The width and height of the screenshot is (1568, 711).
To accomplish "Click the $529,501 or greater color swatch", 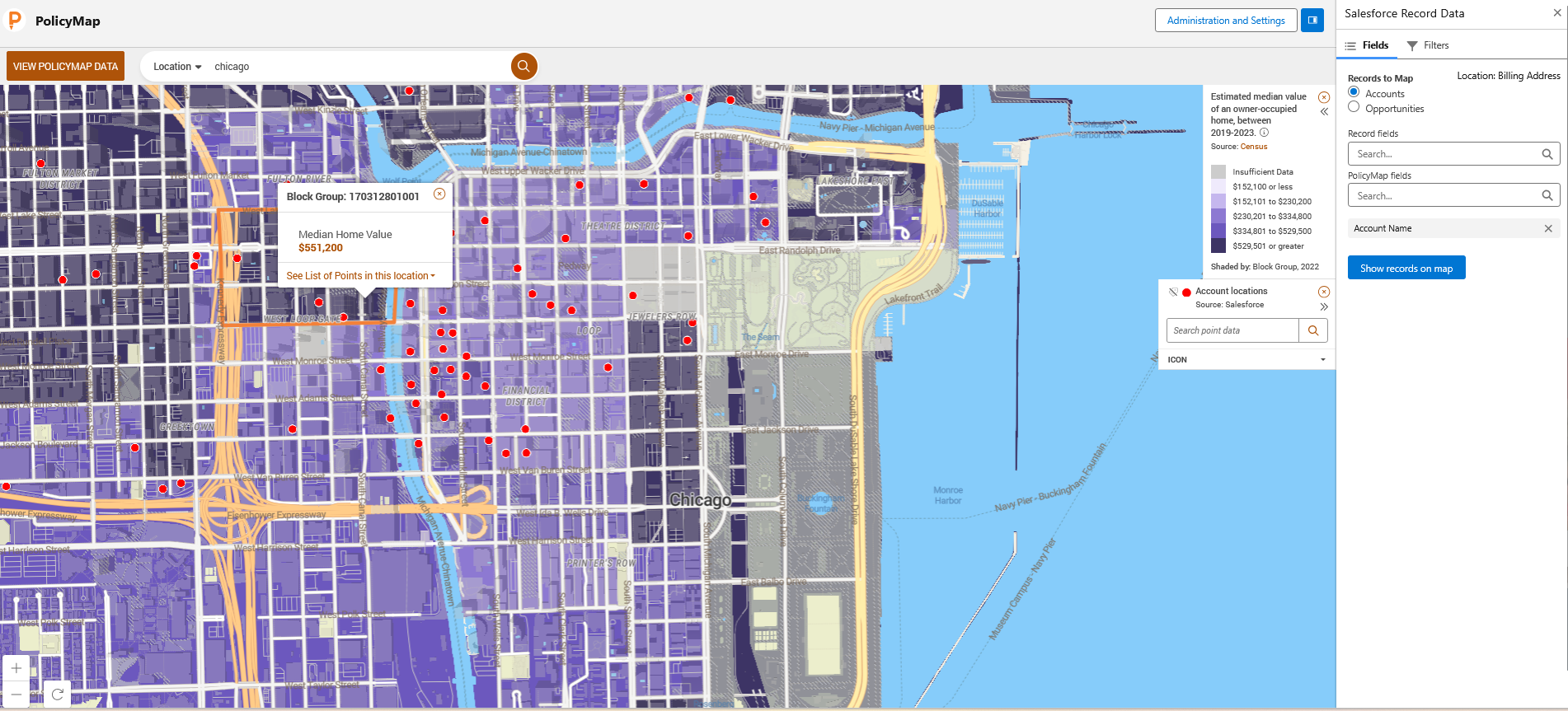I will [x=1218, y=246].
* * *
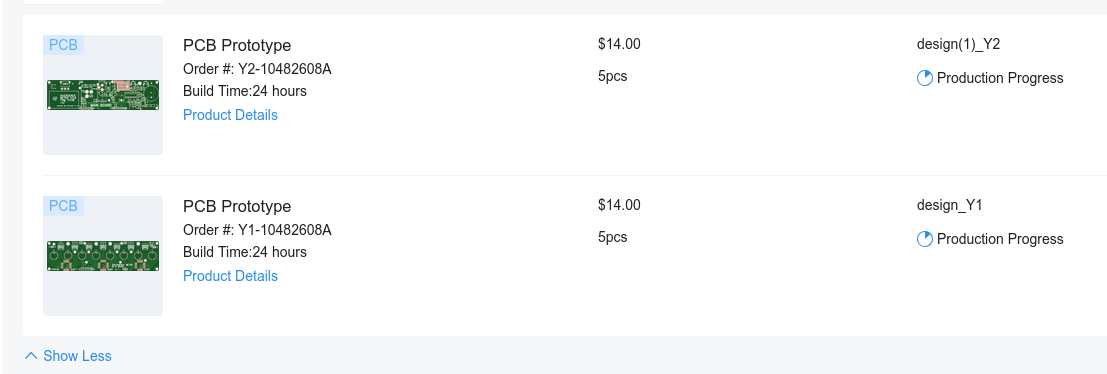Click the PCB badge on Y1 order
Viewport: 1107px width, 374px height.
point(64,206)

* Указание
Представьте фрагмент записей от строки, содержащей «Click the PCB badge on Y1 order», до строки, содержащей «point(64,206)», включительно в виде списка JSON из строк, по одному элементу на каждую строку, без пустых строк. Изображения в ответ не включайте.

* Письменное решение
[
  "Click the PCB badge on Y1 order",
  "Viewport: 1107px width, 374px height.",
  "point(64,206)"
]